__ABOUT THIS EXERCISE__: Your job is to return every line in the data holding the string "agent".

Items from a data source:
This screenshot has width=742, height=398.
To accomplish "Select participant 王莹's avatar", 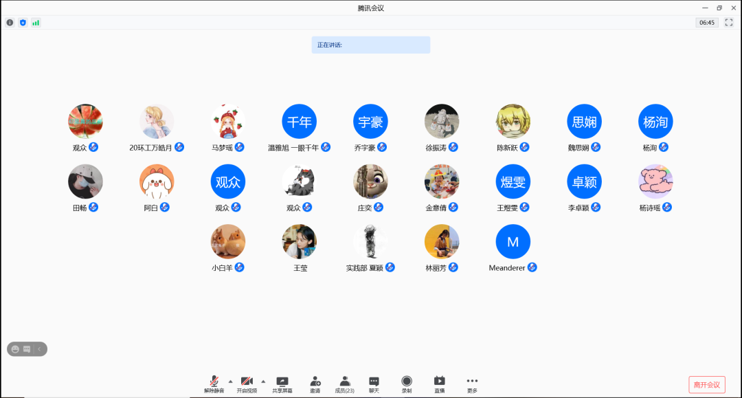I will click(x=300, y=242).
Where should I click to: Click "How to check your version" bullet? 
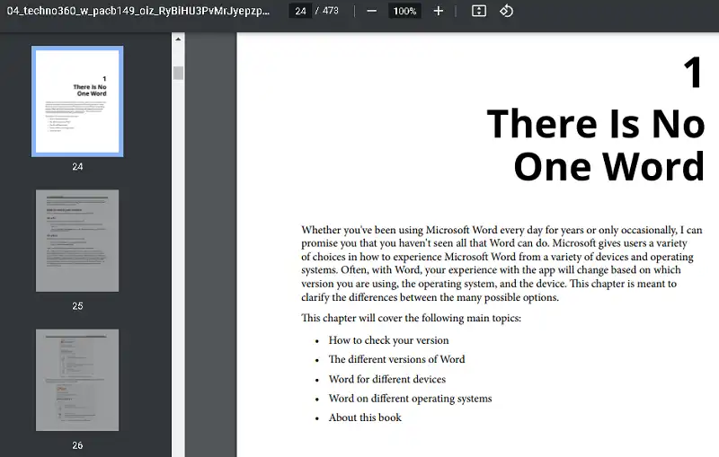point(388,340)
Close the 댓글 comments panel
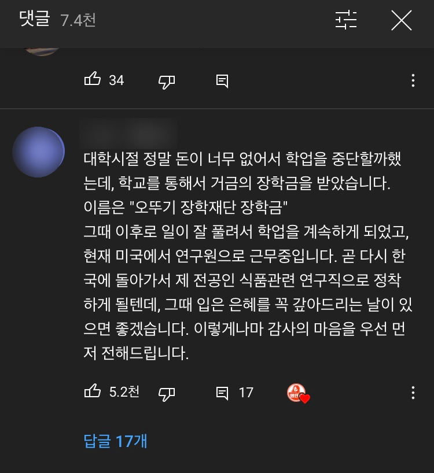 [x=402, y=20]
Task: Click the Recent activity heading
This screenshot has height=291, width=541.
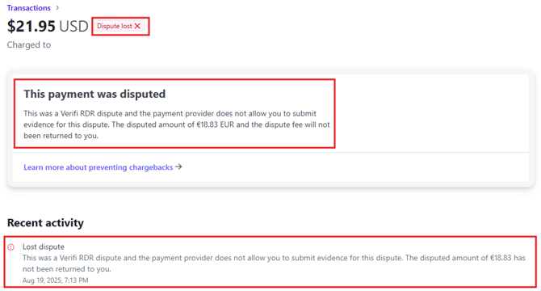Action: point(45,222)
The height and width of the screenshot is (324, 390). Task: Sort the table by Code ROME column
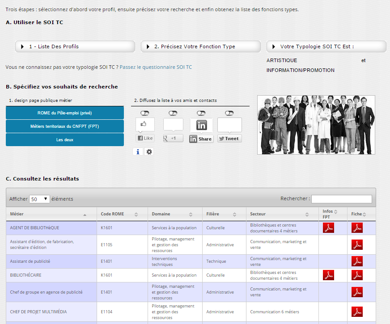(x=122, y=214)
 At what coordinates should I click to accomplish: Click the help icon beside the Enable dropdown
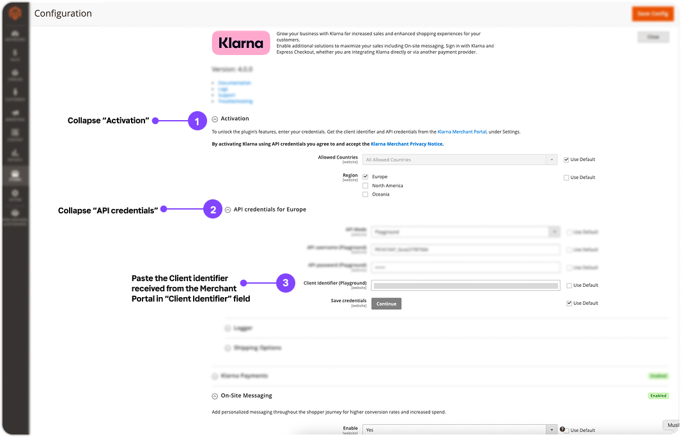562,430
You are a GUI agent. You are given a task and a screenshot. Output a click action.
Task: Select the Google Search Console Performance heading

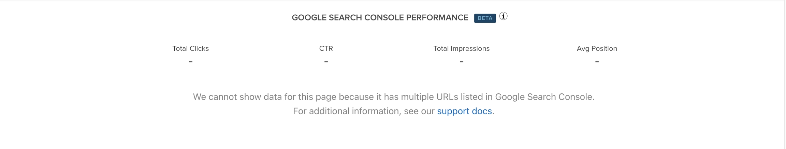380,18
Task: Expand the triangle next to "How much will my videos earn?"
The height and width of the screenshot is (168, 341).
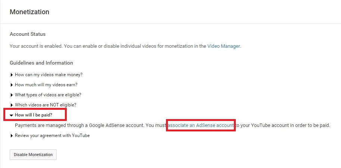Action: [12, 85]
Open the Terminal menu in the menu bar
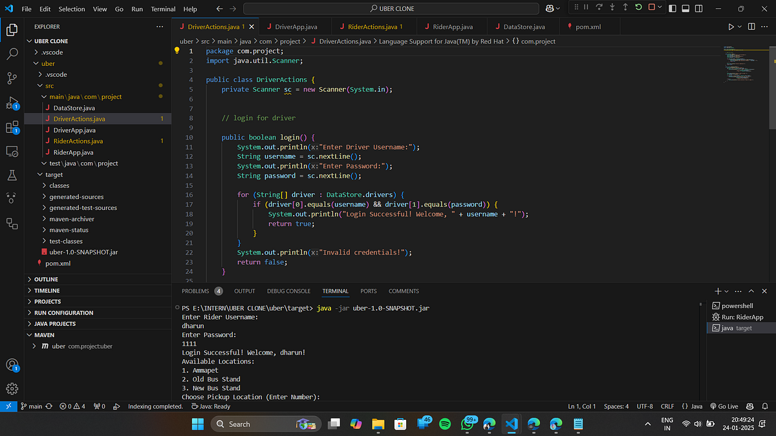Viewport: 776px width, 436px height. coord(162,8)
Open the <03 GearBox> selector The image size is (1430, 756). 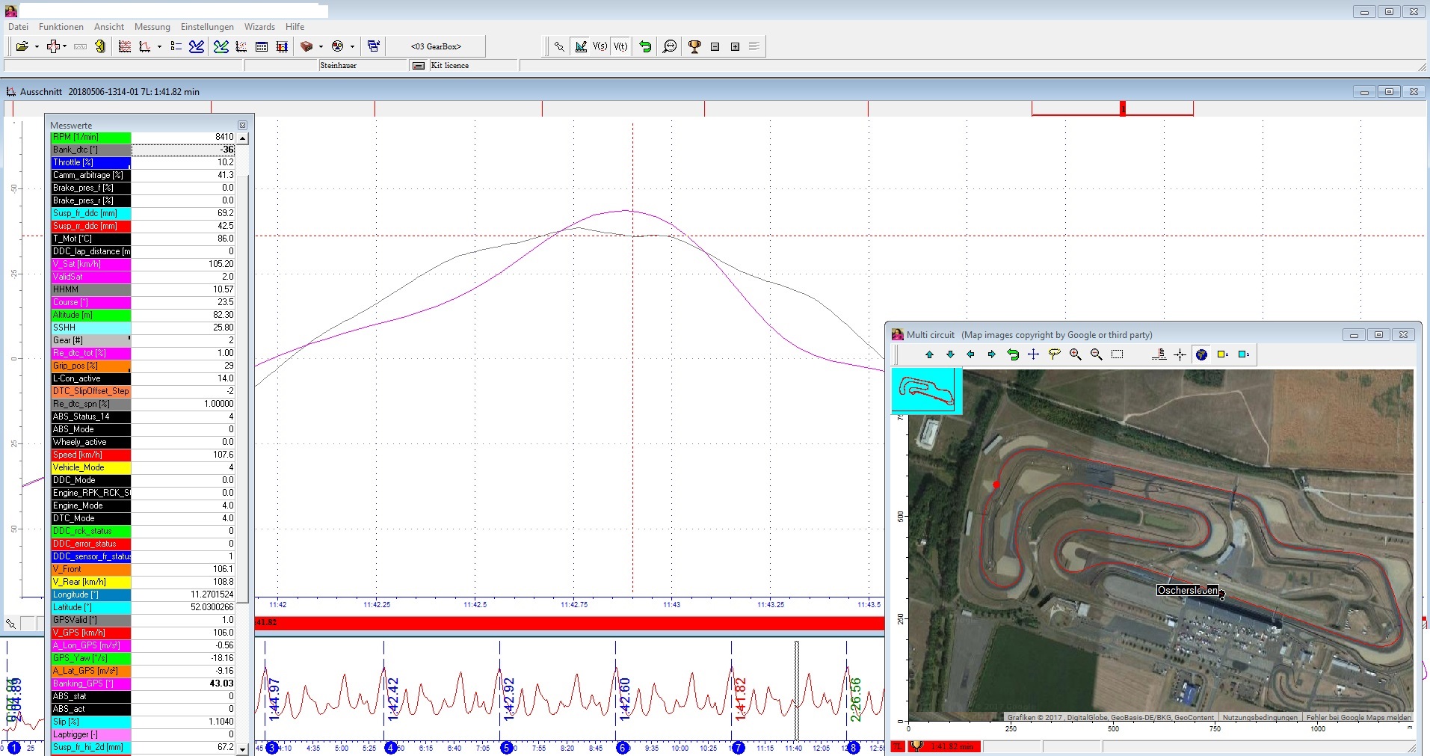(x=436, y=46)
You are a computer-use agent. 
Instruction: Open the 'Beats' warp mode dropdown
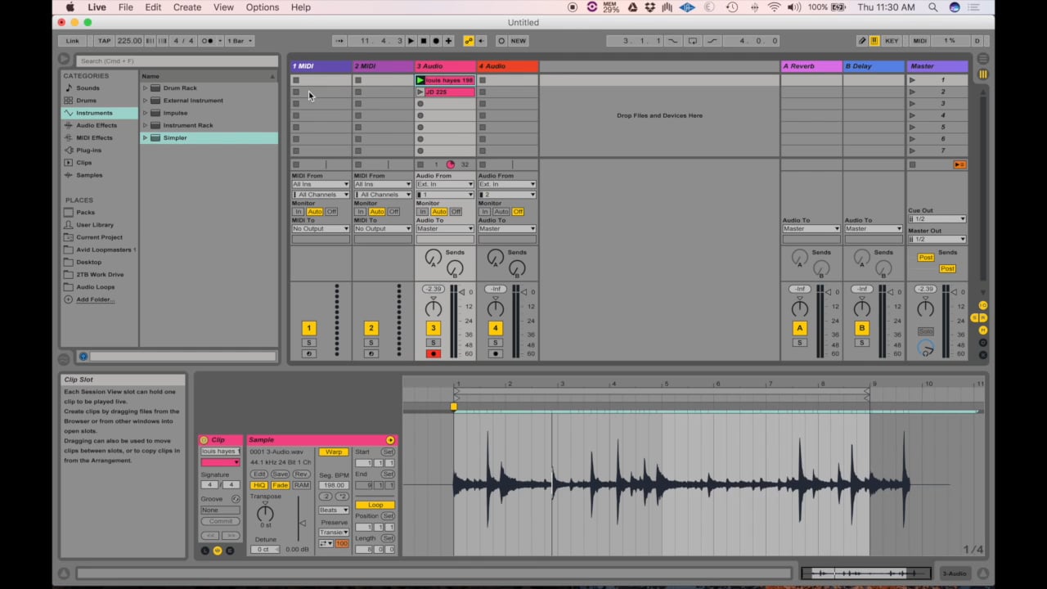(333, 510)
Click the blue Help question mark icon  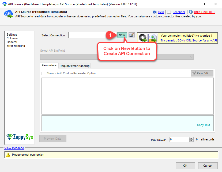[155, 12]
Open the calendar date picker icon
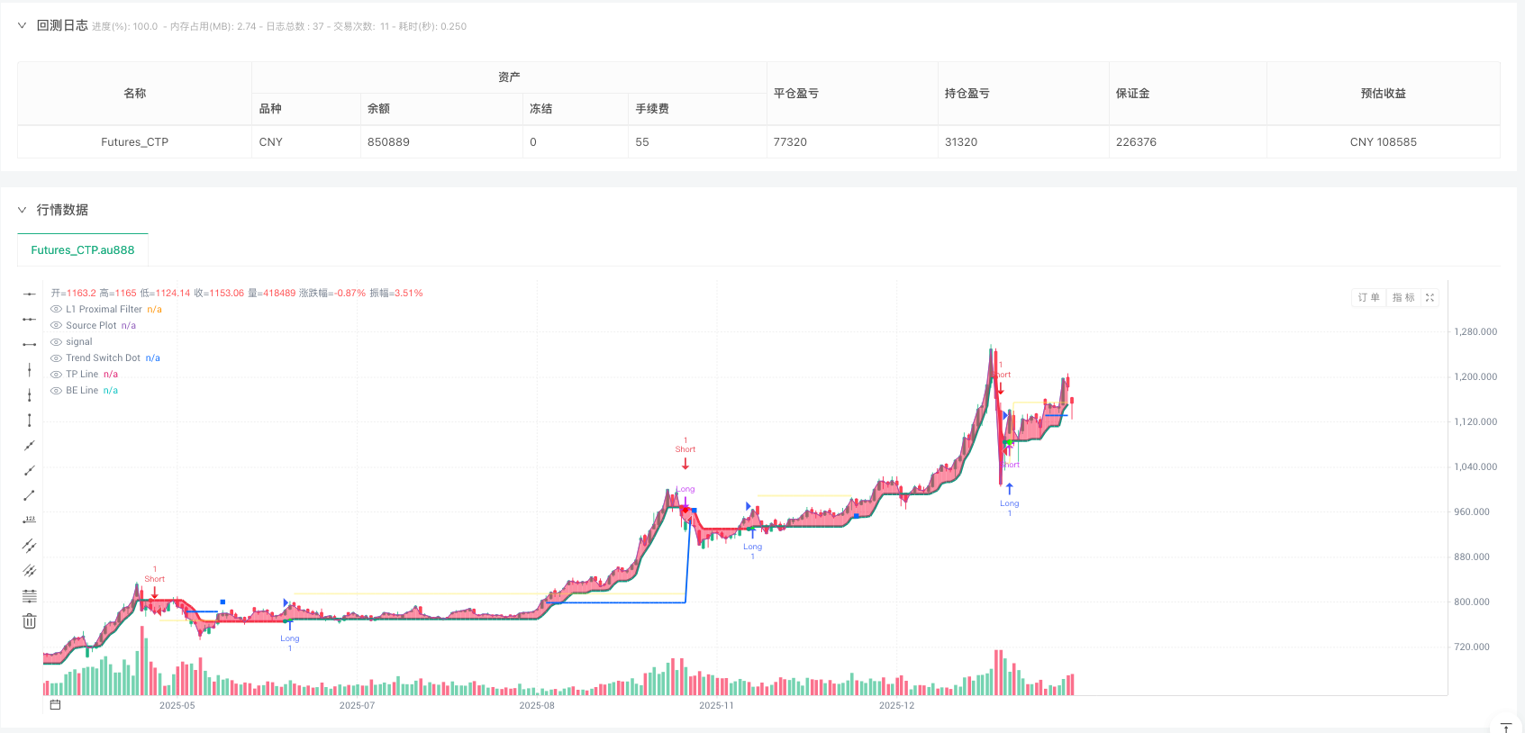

__RESPONSE AREA__:
You are a GUI agent. You are given a task and a screenshot. Output a click action.
You are a computer-use agent. 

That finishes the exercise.